I am working with a df and using numpy to transform data - including setting blanks (or \'\') to NaN. But when I write the df to csv - the output contains the string \'nan\' as
In my situation, the culprit was np.where. When the data types of the two return elements are different, then your np.NaN will be converted to a nan.
It's hard (for me) to see exactly what's going on under the hood, but I suspect this might be true for other Numpy array methods that have mixed types.
A minimal example:
import numpy as np
import pandas as pd
seq = [1, 2, 3, 4, np.NaN]
same_type_seq = np.where("parrot"=="dead", 0, seq)
diff_type_seq = np.where("parrot"=="dead", "spam", seq)
pd.Series(seq).to_csv("vanilla_nan.csv", header=False) # as expected, last row is blank
pd.Series(same_type_seq).to_csv("samey_nan.csv", header=False) # also, blank
pd.Series(diff_type_seq).to_csv("nany_nan.csv", header=False) # nan instead of blank
So how to get round this?

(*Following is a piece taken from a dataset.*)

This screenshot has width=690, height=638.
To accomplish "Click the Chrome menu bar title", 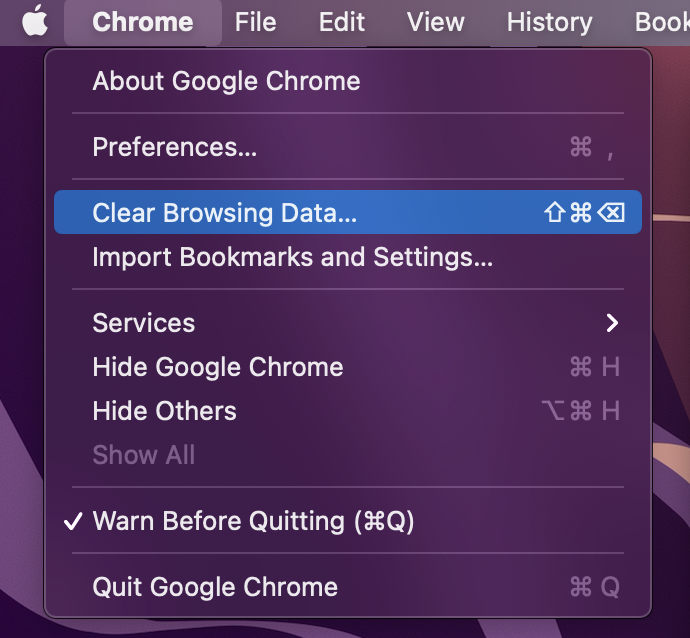I will 142,22.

I'm not too sure, but as a hacky workaround for small datasets, you can replace NaN in your original sequence with a token string and then replace it back to np.NaN
repl = "missing"
hacky_seq = np.where("parrot"=="dead", "spam", [repl if np.isnan(x) else x for x in seq])
pd.Series(hacky_seq).replace({repl:np.NaN}).to_csv("hacky_nan.csv", header=False)